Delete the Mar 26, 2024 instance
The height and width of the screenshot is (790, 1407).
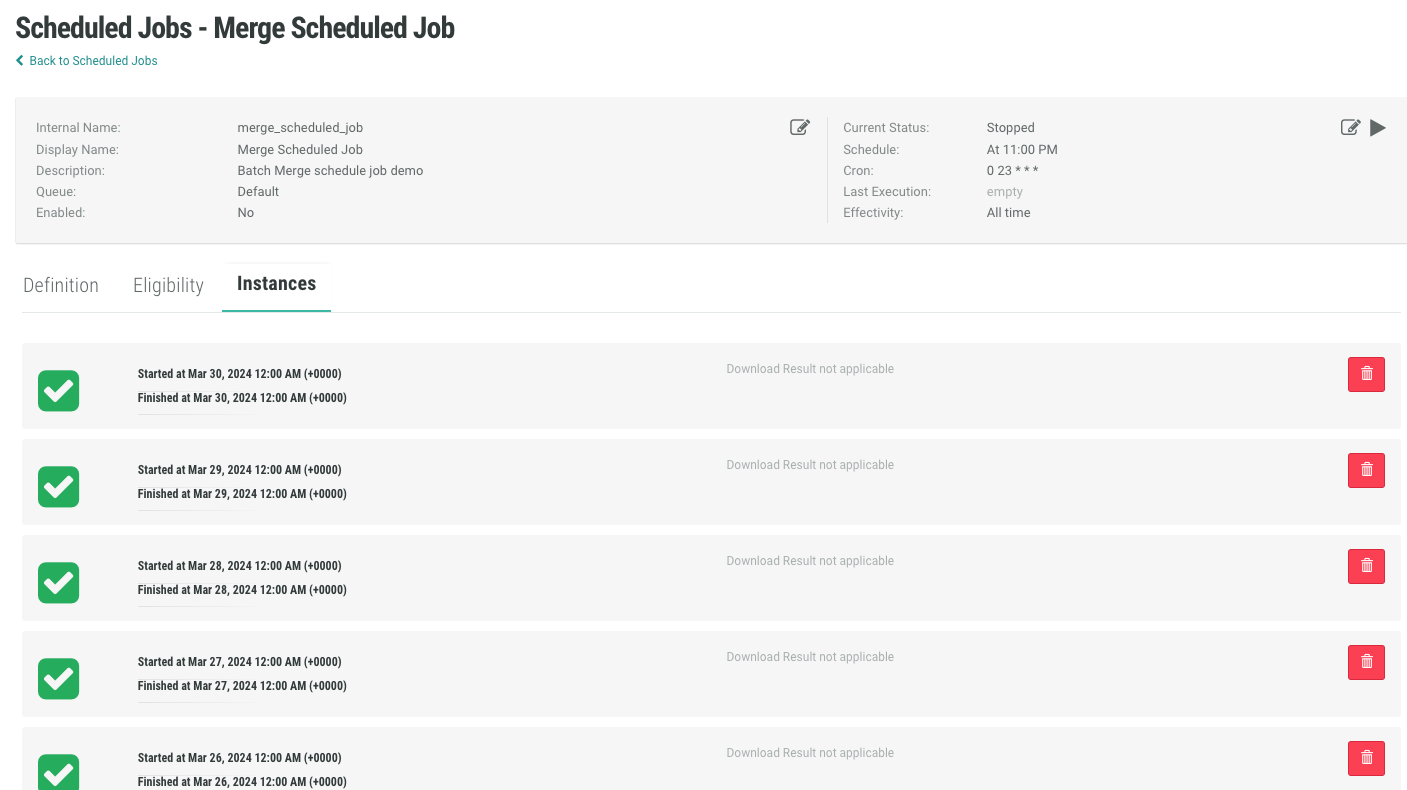tap(1366, 758)
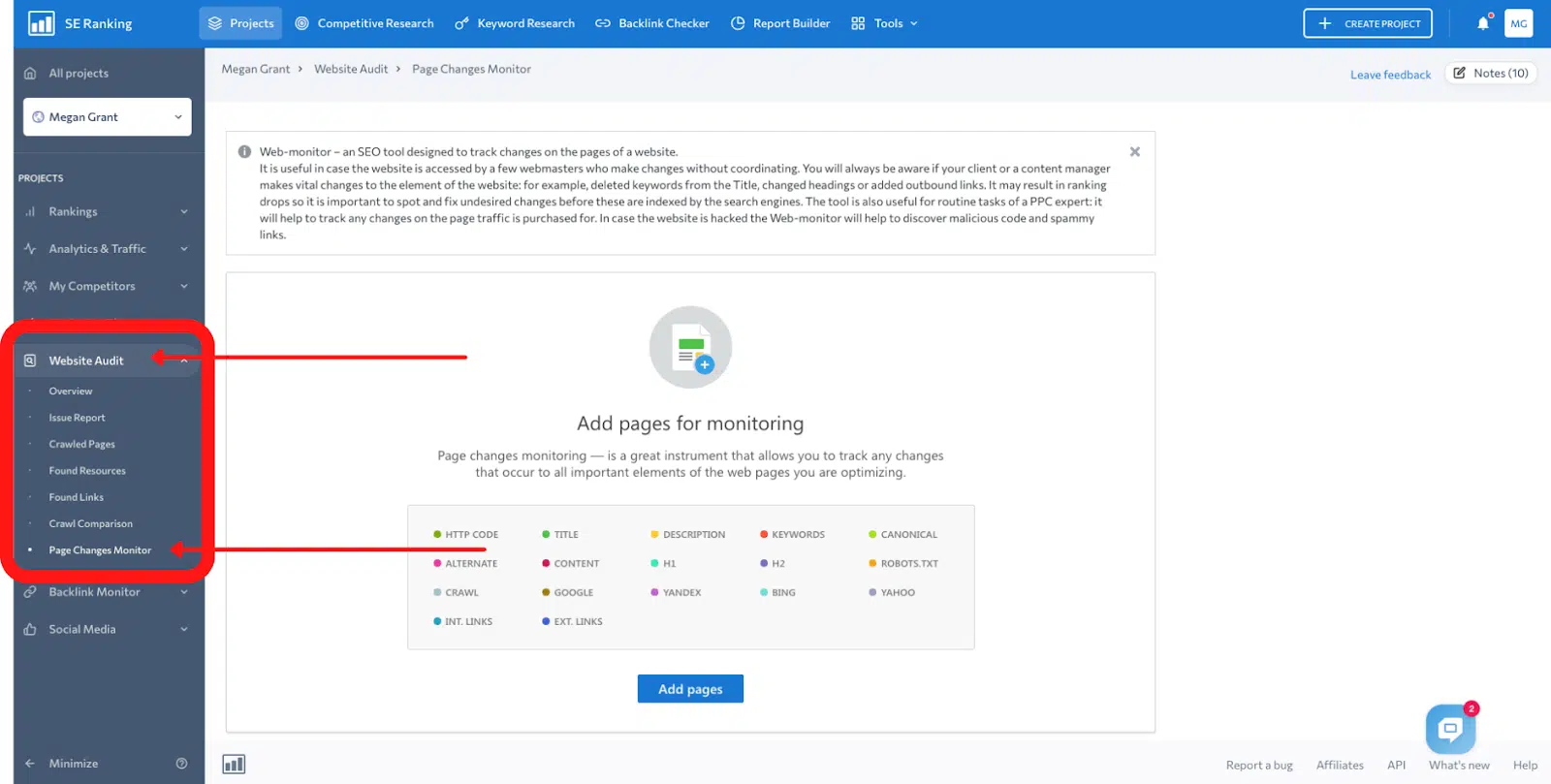Expand the Rankings sidebar section
This screenshot has height=784, width=1551.
pyautogui.click(x=183, y=212)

===============

#### WHAT IS BEING ASKED:
Replace "instance" with "occurrence" throughout the material and write it out again, leaving the pictures out and keeping everything else the same.

#### TASK RESULT:
Delete the Mar 26, 2024 occurrence
The height and width of the screenshot is (790, 1407).
tap(1366, 758)
Expand the Rankings sidebar section
This screenshot has height=784, width=1551.
pyautogui.click(x=183, y=212)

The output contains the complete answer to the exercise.